Task details:
Write out every line of the listing below word for word, omitting the pictures.

____ Data

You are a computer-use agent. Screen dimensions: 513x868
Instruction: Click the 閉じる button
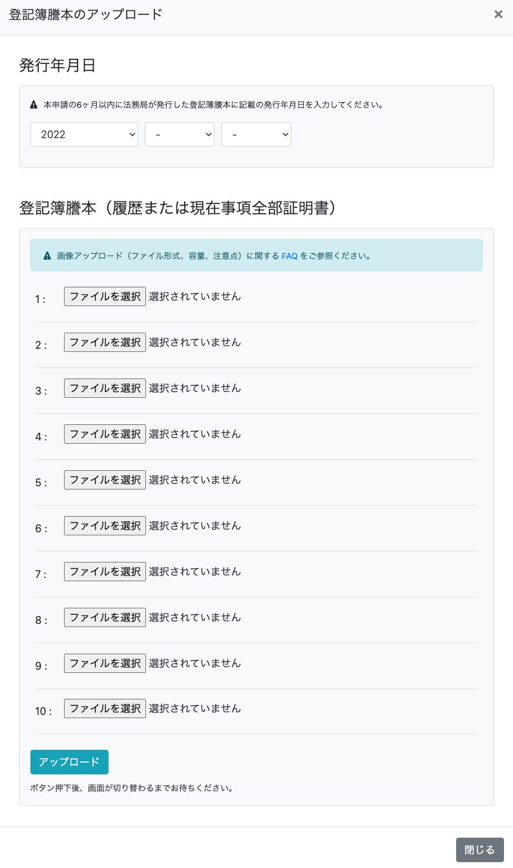(x=479, y=850)
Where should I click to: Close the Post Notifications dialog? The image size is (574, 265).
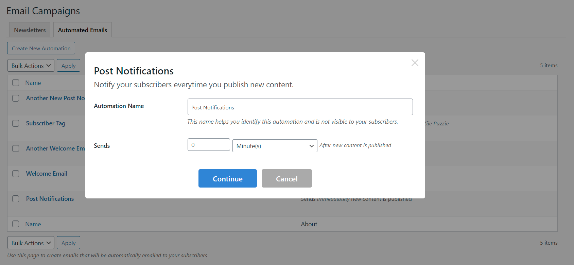(x=415, y=63)

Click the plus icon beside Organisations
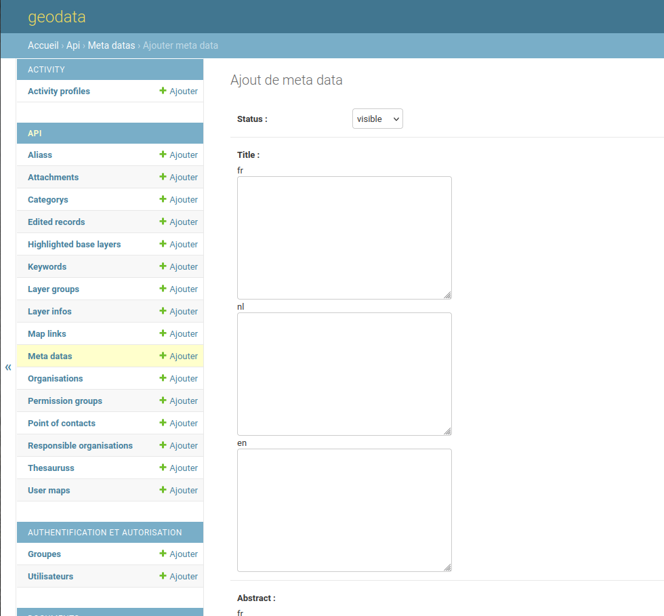click(x=163, y=378)
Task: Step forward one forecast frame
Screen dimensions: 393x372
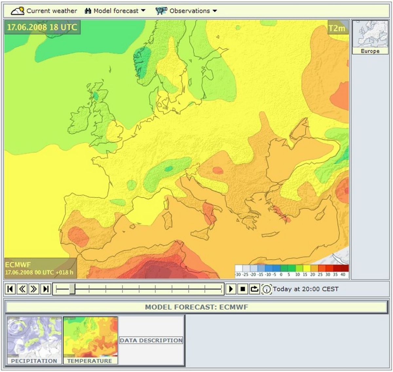Action: pyautogui.click(x=34, y=289)
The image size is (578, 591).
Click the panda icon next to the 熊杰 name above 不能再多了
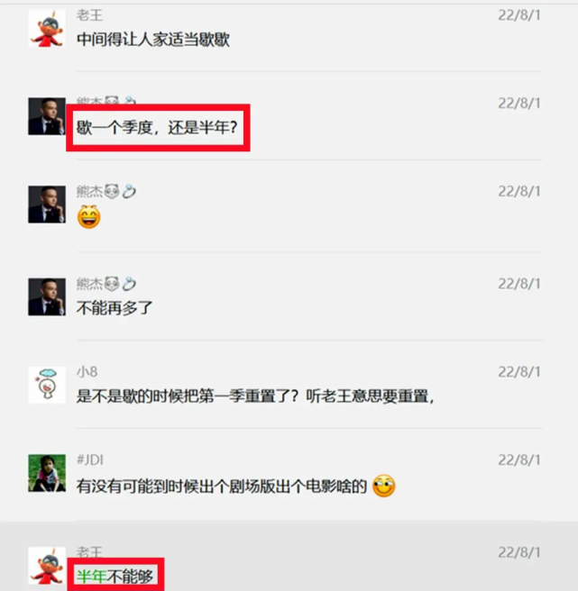pyautogui.click(x=112, y=284)
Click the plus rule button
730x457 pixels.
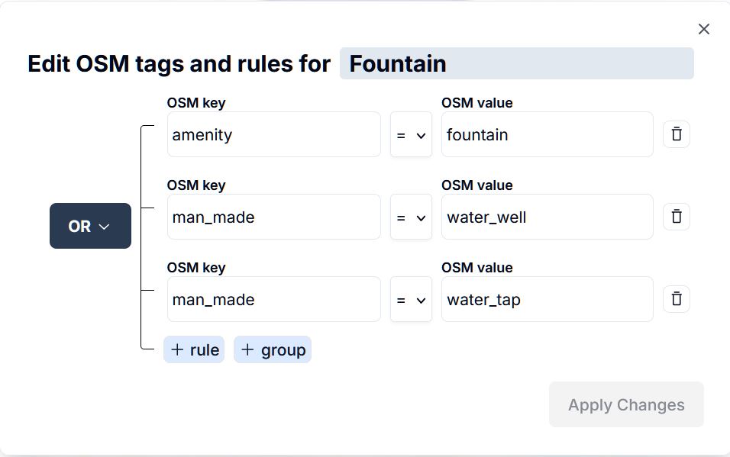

________

Solution:
You are a computer-use agent. Screen dimensions: 513x868
Instruction: Click the 閉じる button
(x=479, y=850)
Where should I click to: Close the Post Notifications dialog? The image size is (574, 265).
(x=415, y=63)

Click the plus icon beside Organisations
click(x=163, y=378)
Task: Step forward one forecast frame
Screen dimensions: 393x372
Action: pyautogui.click(x=34, y=289)
The image size is (578, 591).
Click the panda icon next to the 熊杰 name above 不能再多了
pyautogui.click(x=112, y=284)
Click the plus rule button
730x457 pixels.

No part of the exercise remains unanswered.